Assessing the Big Tangible Picture: Connecting the Dots from the Geographic Terrain to the Marketplace

from Stratfor

The following example focuses on where the actual physical terrain becomes a macro variable in the enhancement of one's strategic position within the regional marketplace.

The dense river network in northwestern Europe (not to mention more roads and railways) affords that region much lower transportation costs. Thus, Northern nations have a significant competitive advantage in exporting. The one trick that the Southern nations (Greece, Italy, Spain, etc.) had up their sleeves—devaluing their currencies to make their exports cheaper—ended with the adoption of the euro. - Stratfor

Germany gained a trade surplus while Italy became stuck with a national debt at 120% of GDP.

In summary, those who have seized the advantages of their location, will usually prevail on the long term.  

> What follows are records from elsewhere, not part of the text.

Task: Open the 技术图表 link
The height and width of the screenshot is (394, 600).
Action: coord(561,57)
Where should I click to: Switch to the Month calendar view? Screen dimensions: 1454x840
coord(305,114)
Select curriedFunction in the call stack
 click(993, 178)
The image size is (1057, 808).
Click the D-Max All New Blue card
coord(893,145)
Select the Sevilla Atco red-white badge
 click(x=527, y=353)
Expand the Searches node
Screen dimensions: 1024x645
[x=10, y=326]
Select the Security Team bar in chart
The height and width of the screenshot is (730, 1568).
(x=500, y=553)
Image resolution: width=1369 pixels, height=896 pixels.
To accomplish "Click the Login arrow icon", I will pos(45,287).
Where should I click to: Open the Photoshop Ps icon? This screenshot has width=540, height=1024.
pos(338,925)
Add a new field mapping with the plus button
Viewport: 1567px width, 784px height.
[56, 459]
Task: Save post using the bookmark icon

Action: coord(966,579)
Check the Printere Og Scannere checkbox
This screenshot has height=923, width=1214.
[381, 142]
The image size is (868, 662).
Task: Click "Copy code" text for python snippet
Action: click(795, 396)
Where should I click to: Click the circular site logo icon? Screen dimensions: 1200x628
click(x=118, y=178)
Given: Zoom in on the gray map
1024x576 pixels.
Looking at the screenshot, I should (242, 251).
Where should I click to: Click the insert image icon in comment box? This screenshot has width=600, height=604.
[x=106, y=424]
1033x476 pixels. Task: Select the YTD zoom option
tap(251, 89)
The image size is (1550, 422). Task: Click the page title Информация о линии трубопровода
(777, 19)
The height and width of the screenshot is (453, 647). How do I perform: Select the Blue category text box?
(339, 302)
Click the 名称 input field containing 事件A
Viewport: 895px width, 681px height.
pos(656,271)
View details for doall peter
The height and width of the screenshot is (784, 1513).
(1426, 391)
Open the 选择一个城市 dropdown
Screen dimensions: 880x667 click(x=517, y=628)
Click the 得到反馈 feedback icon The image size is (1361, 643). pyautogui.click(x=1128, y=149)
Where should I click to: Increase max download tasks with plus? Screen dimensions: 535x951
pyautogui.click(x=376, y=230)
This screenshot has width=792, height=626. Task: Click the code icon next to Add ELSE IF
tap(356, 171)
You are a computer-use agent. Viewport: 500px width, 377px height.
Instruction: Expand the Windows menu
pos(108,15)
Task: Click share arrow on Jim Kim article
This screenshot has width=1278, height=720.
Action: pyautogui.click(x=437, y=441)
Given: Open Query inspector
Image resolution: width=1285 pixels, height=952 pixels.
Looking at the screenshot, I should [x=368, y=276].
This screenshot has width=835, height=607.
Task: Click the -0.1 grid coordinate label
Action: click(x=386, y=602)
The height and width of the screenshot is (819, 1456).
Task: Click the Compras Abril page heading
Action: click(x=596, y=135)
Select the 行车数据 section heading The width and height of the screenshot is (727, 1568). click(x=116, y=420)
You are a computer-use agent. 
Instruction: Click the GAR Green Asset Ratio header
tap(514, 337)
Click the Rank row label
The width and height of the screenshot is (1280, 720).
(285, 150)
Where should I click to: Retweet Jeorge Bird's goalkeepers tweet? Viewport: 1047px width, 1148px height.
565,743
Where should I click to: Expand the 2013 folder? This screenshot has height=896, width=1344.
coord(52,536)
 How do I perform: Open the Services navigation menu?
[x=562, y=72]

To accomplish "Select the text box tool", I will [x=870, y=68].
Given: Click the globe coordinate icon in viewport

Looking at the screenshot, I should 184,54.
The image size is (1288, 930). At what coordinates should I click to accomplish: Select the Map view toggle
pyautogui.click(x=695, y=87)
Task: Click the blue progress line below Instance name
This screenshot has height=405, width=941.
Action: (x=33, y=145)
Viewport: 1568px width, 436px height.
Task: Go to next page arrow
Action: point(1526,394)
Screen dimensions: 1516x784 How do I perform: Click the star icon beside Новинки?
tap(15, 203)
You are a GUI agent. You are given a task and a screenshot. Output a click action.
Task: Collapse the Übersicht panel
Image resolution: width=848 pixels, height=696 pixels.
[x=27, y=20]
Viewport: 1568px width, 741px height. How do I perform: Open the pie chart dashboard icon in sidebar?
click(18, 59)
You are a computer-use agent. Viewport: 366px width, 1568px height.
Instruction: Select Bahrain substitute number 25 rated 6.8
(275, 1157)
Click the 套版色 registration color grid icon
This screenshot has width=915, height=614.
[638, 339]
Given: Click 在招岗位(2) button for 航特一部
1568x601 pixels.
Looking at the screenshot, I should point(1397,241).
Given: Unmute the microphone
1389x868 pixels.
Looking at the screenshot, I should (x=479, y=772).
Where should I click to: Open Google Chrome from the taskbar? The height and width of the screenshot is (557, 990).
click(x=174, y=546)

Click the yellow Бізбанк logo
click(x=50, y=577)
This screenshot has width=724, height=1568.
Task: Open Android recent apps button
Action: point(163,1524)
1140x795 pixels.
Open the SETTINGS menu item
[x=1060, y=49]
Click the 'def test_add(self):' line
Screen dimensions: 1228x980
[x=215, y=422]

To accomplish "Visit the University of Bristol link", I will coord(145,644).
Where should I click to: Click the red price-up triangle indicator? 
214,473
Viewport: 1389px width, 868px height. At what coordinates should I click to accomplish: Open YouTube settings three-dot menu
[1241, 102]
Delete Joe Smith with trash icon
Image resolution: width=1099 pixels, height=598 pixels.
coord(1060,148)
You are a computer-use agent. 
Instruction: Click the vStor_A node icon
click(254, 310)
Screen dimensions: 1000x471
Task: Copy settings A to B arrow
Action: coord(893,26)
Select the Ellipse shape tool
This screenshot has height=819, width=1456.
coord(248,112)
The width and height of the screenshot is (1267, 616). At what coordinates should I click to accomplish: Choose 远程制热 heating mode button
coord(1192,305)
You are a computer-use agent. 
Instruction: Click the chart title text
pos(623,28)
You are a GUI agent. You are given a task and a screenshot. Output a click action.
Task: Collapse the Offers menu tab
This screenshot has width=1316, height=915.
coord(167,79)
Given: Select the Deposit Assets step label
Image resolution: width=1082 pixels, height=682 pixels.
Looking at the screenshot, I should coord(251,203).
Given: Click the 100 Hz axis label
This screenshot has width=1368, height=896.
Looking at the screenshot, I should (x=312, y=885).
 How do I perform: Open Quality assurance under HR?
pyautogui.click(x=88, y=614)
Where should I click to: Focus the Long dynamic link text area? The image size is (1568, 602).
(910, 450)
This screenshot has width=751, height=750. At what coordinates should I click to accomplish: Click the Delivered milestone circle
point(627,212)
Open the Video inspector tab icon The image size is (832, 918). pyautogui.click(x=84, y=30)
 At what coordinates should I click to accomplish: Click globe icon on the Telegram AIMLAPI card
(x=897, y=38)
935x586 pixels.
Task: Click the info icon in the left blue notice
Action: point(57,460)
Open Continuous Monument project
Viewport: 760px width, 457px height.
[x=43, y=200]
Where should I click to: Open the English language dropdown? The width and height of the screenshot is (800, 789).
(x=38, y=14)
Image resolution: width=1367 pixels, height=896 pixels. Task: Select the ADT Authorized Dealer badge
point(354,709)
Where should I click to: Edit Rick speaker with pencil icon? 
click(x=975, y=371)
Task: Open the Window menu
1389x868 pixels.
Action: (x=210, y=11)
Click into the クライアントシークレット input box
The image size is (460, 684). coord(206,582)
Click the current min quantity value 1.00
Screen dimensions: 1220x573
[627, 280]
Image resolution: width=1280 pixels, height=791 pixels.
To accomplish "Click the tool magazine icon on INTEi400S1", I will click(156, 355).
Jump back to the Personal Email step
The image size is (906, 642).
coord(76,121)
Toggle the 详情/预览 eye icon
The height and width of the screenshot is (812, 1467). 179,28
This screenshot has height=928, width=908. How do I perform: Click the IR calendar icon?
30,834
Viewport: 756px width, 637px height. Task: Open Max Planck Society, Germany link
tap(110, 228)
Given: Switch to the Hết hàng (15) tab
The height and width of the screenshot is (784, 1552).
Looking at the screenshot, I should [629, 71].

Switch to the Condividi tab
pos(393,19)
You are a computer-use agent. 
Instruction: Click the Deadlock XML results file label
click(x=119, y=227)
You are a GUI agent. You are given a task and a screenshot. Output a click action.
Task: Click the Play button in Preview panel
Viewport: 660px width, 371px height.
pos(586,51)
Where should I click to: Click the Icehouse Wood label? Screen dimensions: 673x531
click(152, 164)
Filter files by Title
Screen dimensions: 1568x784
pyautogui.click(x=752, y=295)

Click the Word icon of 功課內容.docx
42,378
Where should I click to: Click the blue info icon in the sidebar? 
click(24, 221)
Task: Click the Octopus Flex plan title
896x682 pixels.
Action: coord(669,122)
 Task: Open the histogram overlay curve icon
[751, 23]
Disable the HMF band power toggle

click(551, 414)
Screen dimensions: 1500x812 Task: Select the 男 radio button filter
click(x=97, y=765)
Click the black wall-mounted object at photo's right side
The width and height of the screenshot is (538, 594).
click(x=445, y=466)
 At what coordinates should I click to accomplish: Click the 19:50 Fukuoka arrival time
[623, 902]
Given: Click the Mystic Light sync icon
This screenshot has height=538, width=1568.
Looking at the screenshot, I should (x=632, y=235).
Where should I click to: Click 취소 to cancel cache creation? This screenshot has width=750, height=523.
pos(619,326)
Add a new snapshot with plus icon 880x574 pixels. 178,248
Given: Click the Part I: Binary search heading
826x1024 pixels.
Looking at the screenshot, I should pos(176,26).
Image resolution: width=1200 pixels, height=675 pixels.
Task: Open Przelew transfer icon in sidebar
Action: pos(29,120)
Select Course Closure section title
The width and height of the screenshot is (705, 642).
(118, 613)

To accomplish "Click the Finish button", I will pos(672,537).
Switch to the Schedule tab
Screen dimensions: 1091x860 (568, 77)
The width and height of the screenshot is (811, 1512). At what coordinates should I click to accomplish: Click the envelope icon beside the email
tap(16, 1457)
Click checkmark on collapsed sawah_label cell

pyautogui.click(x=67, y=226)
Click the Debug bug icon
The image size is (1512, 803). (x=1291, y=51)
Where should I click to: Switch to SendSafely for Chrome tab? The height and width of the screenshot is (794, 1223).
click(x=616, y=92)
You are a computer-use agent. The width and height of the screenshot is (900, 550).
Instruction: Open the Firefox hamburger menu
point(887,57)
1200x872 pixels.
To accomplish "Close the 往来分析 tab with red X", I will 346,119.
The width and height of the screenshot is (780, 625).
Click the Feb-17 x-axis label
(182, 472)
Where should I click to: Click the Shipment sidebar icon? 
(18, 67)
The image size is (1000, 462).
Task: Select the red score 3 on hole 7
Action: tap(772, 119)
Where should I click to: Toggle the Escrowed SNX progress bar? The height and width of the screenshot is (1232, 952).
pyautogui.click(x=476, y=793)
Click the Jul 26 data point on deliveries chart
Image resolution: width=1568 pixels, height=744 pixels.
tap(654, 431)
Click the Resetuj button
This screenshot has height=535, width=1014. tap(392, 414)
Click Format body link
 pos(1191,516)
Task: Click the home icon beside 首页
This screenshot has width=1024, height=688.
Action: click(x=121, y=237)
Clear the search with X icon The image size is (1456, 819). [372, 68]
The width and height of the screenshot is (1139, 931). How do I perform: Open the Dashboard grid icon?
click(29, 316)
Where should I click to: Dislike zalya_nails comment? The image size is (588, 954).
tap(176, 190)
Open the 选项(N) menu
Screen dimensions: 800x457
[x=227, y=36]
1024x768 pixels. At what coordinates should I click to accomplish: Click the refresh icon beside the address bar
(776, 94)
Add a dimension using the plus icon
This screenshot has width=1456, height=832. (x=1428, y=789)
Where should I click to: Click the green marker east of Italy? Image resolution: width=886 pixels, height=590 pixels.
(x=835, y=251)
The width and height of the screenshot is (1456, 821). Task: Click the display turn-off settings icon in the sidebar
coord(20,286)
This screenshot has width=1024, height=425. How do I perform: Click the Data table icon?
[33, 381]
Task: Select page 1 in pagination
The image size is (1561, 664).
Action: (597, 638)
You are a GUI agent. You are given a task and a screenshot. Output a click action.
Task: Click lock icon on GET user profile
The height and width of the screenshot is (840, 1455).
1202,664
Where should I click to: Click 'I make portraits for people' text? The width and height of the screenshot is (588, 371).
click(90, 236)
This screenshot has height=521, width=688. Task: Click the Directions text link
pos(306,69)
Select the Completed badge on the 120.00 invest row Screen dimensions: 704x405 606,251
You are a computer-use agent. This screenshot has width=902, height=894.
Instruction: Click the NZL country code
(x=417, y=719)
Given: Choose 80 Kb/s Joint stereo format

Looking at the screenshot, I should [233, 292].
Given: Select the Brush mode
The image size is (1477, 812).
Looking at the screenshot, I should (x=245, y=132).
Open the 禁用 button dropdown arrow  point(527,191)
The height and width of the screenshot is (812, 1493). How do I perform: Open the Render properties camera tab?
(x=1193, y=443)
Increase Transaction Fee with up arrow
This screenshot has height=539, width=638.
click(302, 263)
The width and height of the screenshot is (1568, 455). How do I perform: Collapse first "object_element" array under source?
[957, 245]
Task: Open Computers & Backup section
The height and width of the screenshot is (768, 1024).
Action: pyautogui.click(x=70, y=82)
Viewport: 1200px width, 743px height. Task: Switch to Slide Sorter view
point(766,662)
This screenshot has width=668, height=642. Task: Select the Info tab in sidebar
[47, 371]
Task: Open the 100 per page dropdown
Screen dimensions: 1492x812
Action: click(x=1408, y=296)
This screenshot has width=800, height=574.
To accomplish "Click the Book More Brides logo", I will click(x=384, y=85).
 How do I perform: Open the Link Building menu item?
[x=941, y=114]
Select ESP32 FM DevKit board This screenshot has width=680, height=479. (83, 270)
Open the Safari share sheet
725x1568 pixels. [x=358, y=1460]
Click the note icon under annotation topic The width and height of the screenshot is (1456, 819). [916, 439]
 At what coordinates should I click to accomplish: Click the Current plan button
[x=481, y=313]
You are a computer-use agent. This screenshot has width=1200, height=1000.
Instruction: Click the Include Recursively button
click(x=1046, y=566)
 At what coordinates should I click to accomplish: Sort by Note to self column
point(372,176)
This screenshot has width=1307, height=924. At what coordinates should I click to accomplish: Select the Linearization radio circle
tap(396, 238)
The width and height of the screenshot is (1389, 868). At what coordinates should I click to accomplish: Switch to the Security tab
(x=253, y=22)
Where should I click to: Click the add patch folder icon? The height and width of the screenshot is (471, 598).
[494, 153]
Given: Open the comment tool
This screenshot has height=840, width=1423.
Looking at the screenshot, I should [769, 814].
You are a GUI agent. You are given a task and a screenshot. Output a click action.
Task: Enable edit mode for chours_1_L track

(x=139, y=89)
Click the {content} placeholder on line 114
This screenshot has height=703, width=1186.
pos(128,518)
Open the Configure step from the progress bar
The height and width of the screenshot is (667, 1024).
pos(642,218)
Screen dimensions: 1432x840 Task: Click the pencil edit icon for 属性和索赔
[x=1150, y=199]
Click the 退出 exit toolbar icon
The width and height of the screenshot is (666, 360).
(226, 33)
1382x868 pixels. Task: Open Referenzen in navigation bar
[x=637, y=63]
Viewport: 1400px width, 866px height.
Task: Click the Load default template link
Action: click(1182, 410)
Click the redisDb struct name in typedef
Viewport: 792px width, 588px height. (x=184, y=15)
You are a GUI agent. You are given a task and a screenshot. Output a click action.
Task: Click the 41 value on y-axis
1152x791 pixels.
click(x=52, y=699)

Following are some of the questions that we have used to analyze our client's competition:

  • What are the current state and the future state of each competitor?
  • Which competitor has the superior accessibility of the market terrain?
  • Which competitor has the easiest market terrain for reaching their goal?
  • Which competitor has the best approximation to completing their goal?
  • Which competitor has the "greater" strategic vantage of the terrain?
* These general questions are based on the various Art of War principles. It has been rewritten for this post.

Click here, here and here for the latest Euro update.

In summary, how do you and your strategy team viewed the Big Tangible Picture of your marketplace?

Focus on identifying the current state of your terrain. Determine the configuration of your terrain. Then, connect the relevant dots before the competition does. Then reap the rewards.